Zeroshell Linux: Captive Portal, Internet Gateway and Router (part3)
Setting up the Captive Portal
Last month we discovered ZeroShell (part 1, part 2), a multi-purpose LAN server that you can run from an open source Live CD on a old PC. After doing the initial setup in Part 1, we configured the RADIUS server for 802.1X/PEAP authentication in Part 2. This way we could configure our wireless access points (APs) to run enterprise-level Wi-Fi encryption. We played around with the AP features of ZeroShell in the second part as well.
Now we're going to experiment with the captive portal functions, in case you want to offer public Internet access. Plus we'll figure out how to get ZeroShell to take over the routing and DHCP functions of your network, so you can get rid of your off-the-shelf router. Let's get started!
Setting up the Captive Portal
As briefly mentioned, you might want to use ZeroShell's captive portal feature if you want to offer managed Internet access to the public. Thus we'll go through the steps of setting this up, for a simple system. In simple, I mean you'd have to manually input the usernames and passwords of the hotspot users into ZeroShell; but you can give people the same details if desired. Additionally, you can't completely customize the portal or login page user's will see, but you can customize portions of it. Figure 1 shows an example.
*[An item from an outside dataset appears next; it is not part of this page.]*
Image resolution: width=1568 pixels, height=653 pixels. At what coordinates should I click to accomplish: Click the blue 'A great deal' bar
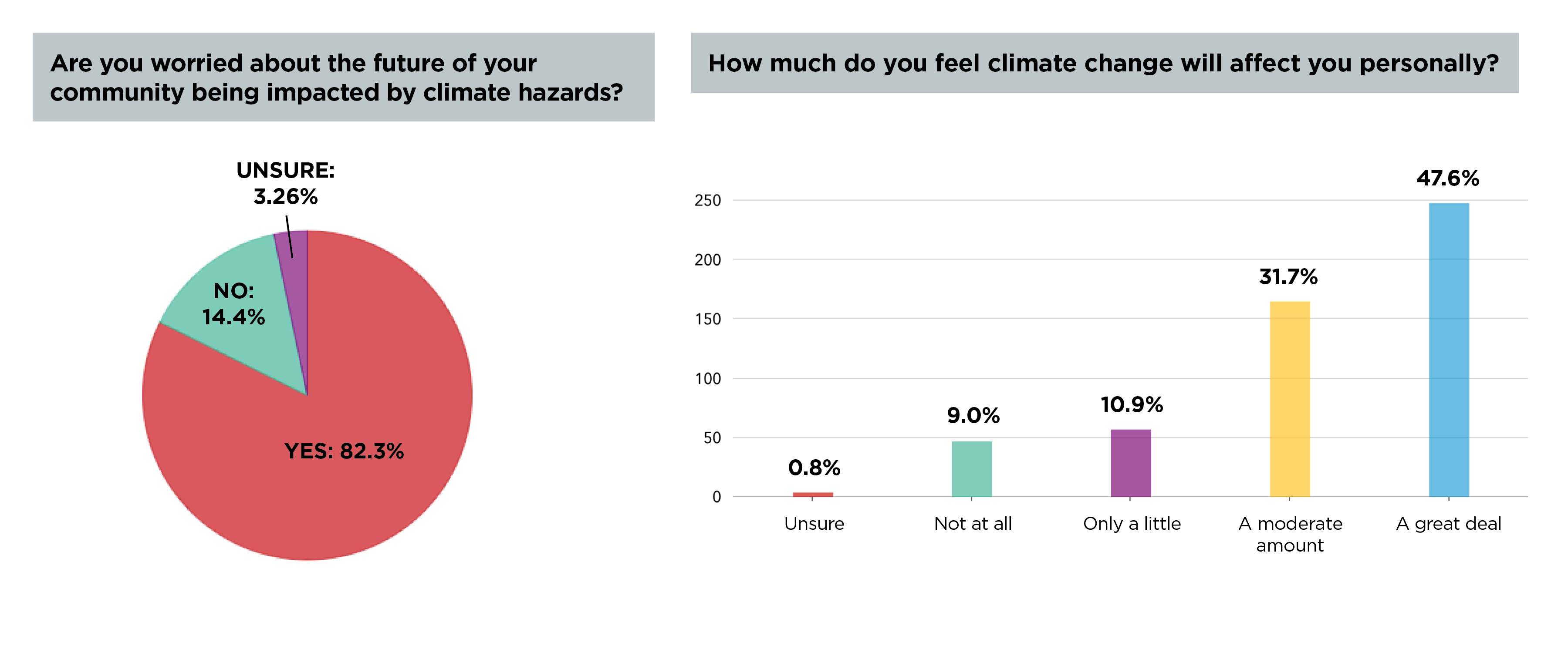[x=1449, y=350]
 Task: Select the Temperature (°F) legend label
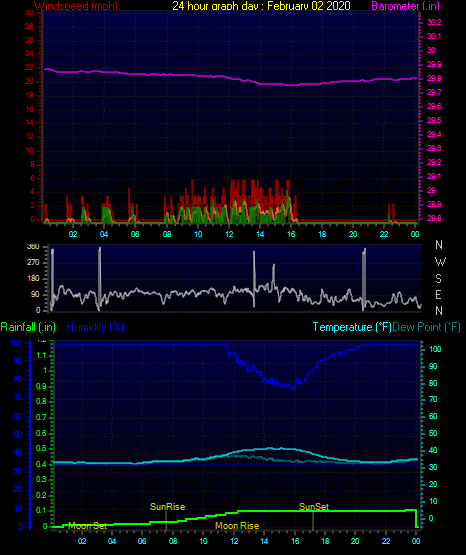(352, 327)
If you require a more complex system, such as full customization, self-registering, or fee-based-access, you can look into doing remote authentication.
Here's how to start captivating your users:
- On the ZeroShell web-based GUI, click the Captive Portal link on the menu. Figure 2 shows an example of the Captive Portal page.
- For the Mode, select Bridged, and then for the Interface, select the adapter that the hotspot users are going to connect to, and click Save.
- For the Simultaneous Connections option, under the Gateway Parameters, select Not Allowed if you are giving users unique accounts, and click Save. This ensures only one connection per user at a time, preventing users from sharing their login details. However if you need to allow simultaneous connections, such as when giving users the same username and password to login, you should keep this option set to Allow.
- If you want to add additional Free Authorized Services to the list, so users can use additional ports/IP addresses before logging in, click the plus sign. This is useful if you have some sort of server or application you want you or your users to be able to access before logging in. For example, you could add port 80 and 443 for the ZeroShell's IP address, so you don't have to log in to access the web-based GUI. Additionally, you could add the IP address of a website (with port 80), to allow free access to it. But remember, the website must be configured with a static IP address. Plus bigger sites, such as Google, use multiple IPs.
- If you want specific computers to bypass the captive portal, such as your PC, choose Clients on the Free Authorized section, click the plus sign, enter the MAC (physical) address of your computer's network adapter, and click OK.
- If you are only offering free access, you probably want to disable HTTPS (SSL encryption) for the captive portal page. Click the Authentication tab (see Figure 3), in the X.509 section, mark the Do not use HTTPS´┐Żcheckbox, and then click Save.
This prevents users from being "warned" by their browser that the captive portal page isn't using a trusted certificate. Though users can proceed to the portal page when they get this error, it will likely confuse them. If you want to use encryption on the portal page, it's best replace the default self-signed certificate on the ZeroShell machine with one purchased from a third-party that's supported by browsers.
- Finally, to start captivating, mark the checkbox next to GW (gateway) on the top of the page.
Now if everything runs smoothly, users should be prompted to login with a username and password you've created before they can use the Internet.